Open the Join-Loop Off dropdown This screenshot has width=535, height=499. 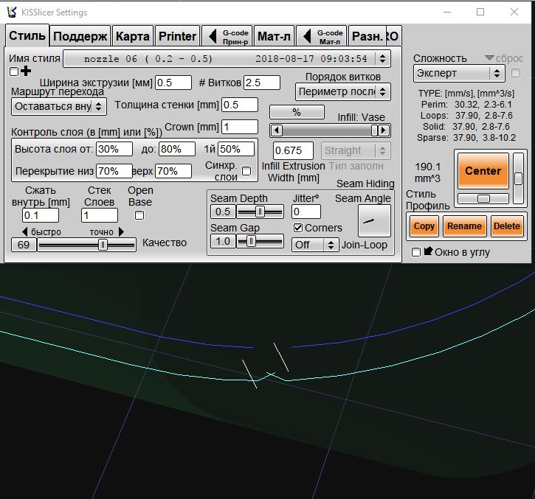pos(314,245)
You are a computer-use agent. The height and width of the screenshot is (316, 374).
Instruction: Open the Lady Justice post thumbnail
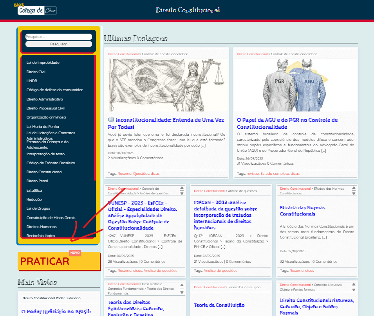[x=167, y=85]
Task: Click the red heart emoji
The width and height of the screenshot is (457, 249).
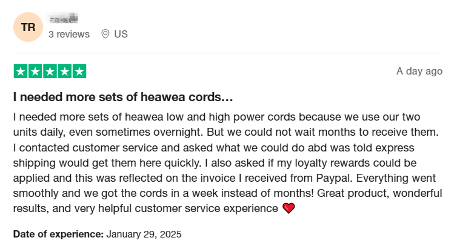Action: point(289,209)
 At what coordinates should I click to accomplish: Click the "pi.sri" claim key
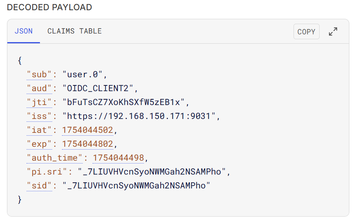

──────

- _What is needed_:
Copy every line of the material above in which the word "Click" appears.

- _Answer to this exercise_:
Task: Click the red heart emoji
 At what coordinates should I click to accomplish: Click the "pi.sri" claim key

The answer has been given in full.